* **Tarefa**:
Extraia dos registros abaixo todas as linhas em que aparece a palavra "Where".

■ ■ ■ ■ ■

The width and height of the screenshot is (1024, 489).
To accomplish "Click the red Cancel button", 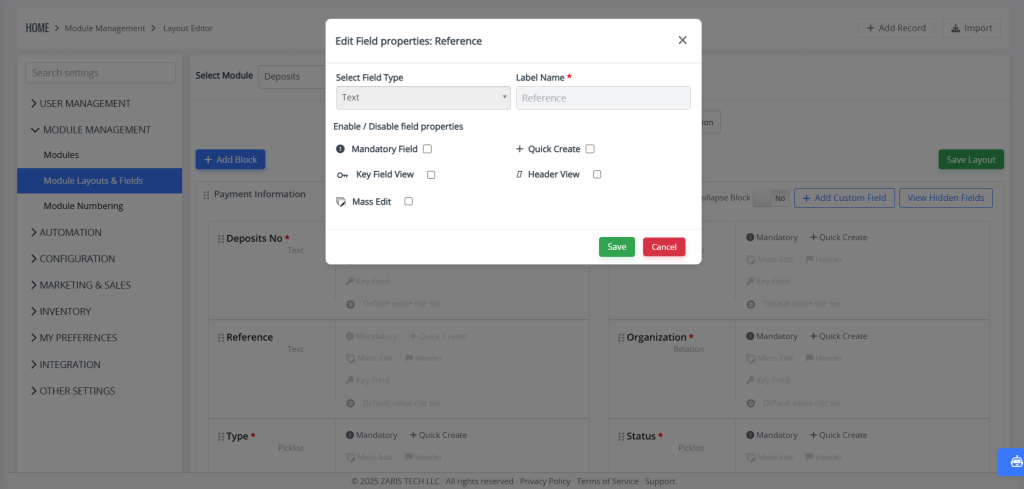I will point(664,247).
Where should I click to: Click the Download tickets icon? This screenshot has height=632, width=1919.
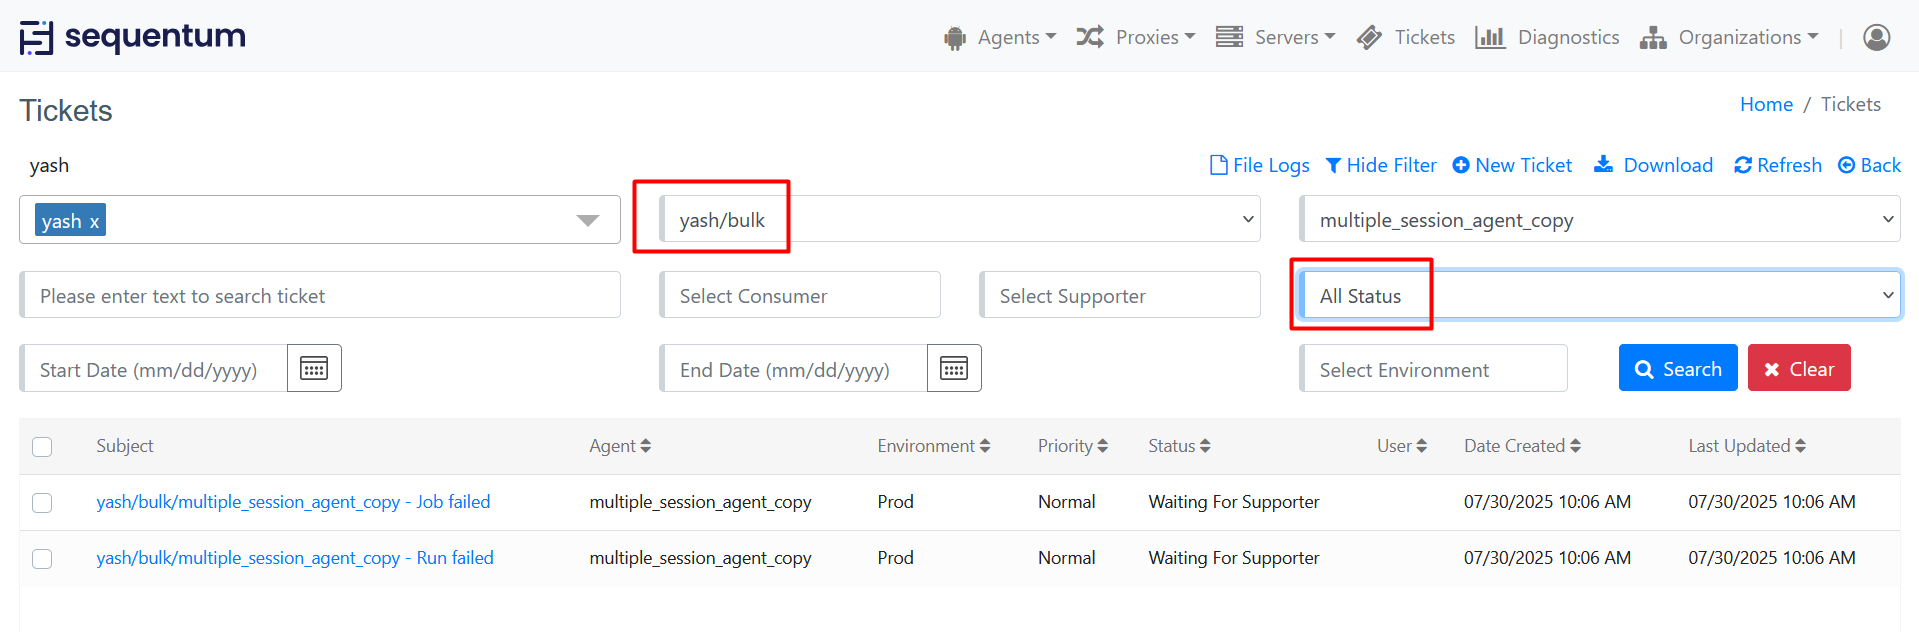(x=1603, y=164)
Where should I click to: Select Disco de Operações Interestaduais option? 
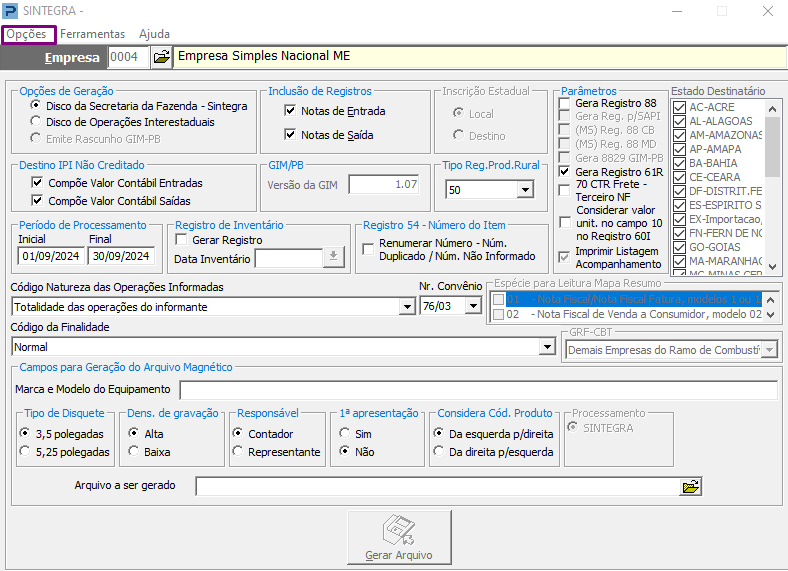37,122
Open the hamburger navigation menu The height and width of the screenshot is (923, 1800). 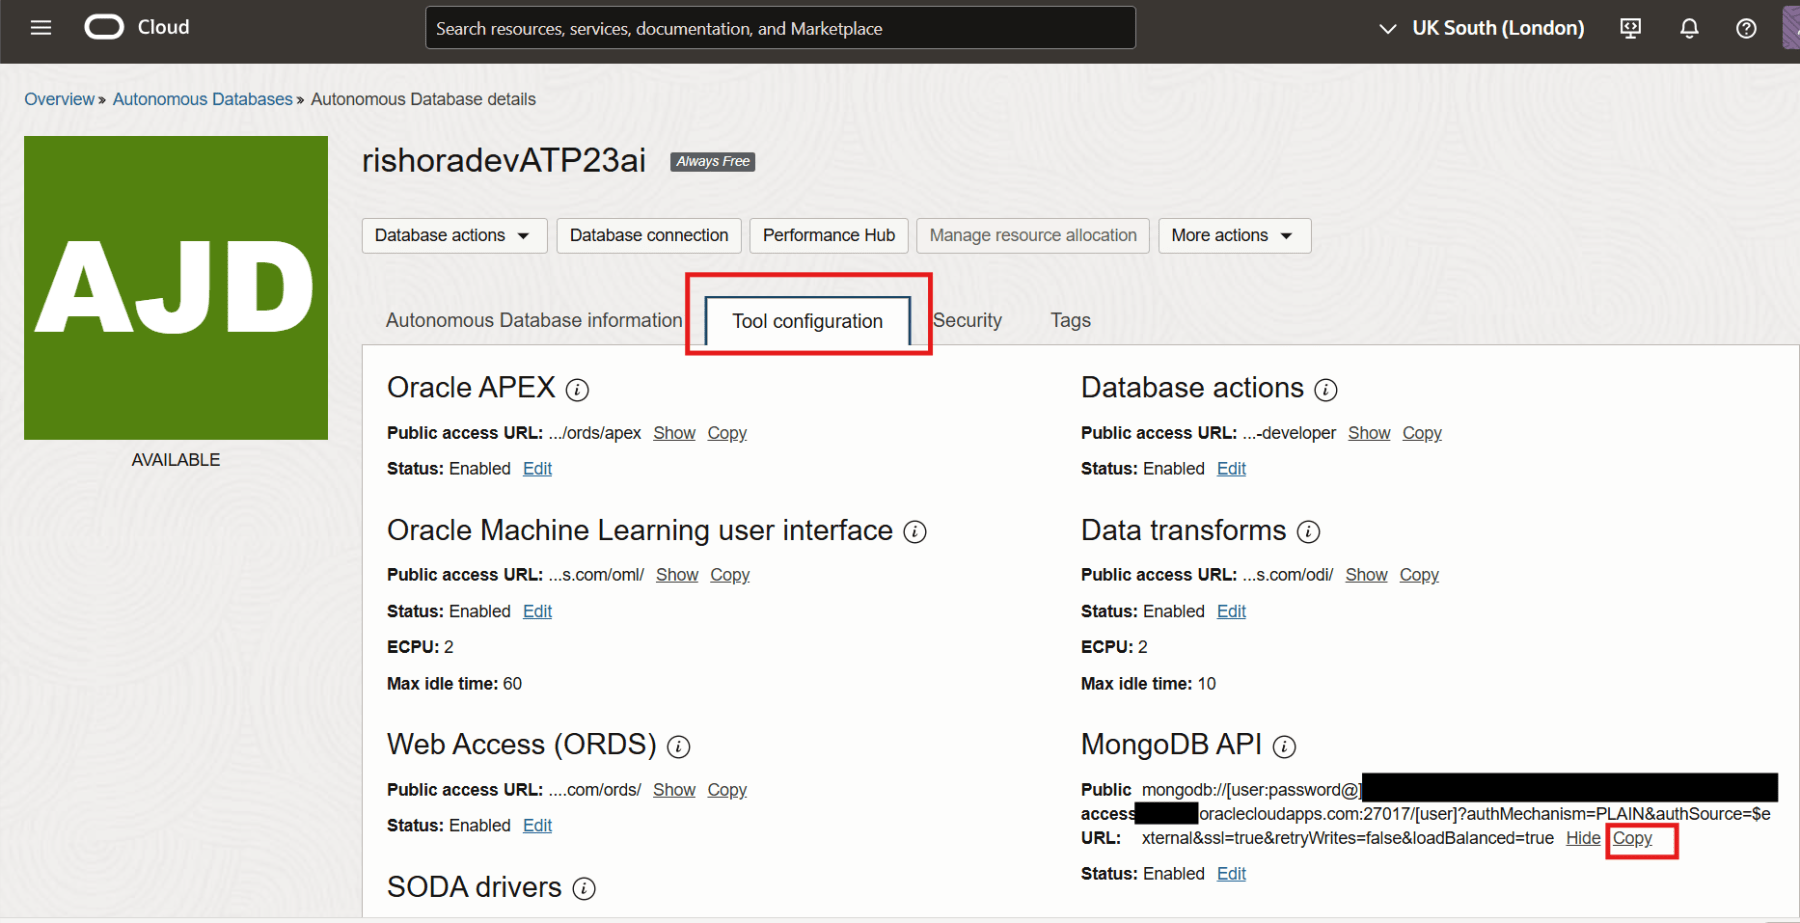[41, 28]
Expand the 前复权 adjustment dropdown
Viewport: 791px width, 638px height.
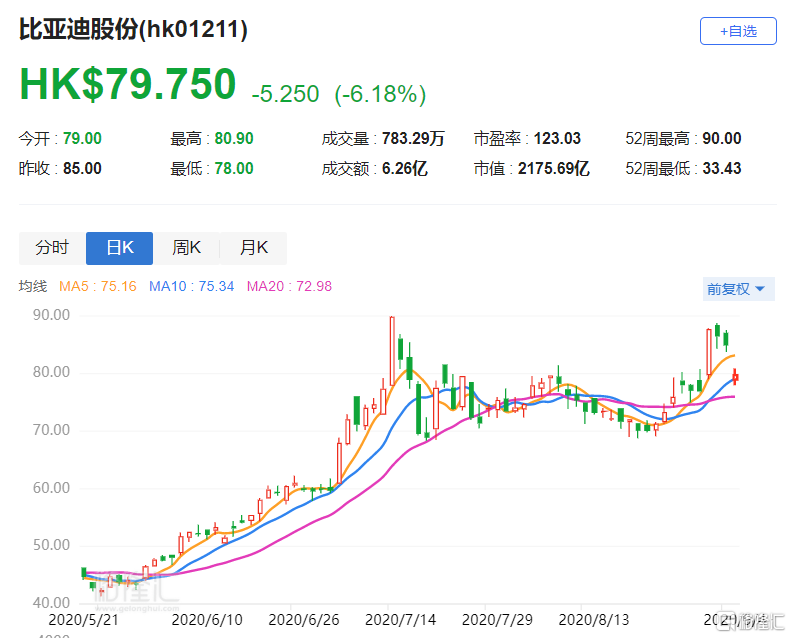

■ ■ ■ ■ ■

* **Exercício resolvido**:
Where should I click to: Click the Download tickets icon? This screenshot has height=632, width=1919.
Where should I click to: Select Disco de Operações Interestaduais option? 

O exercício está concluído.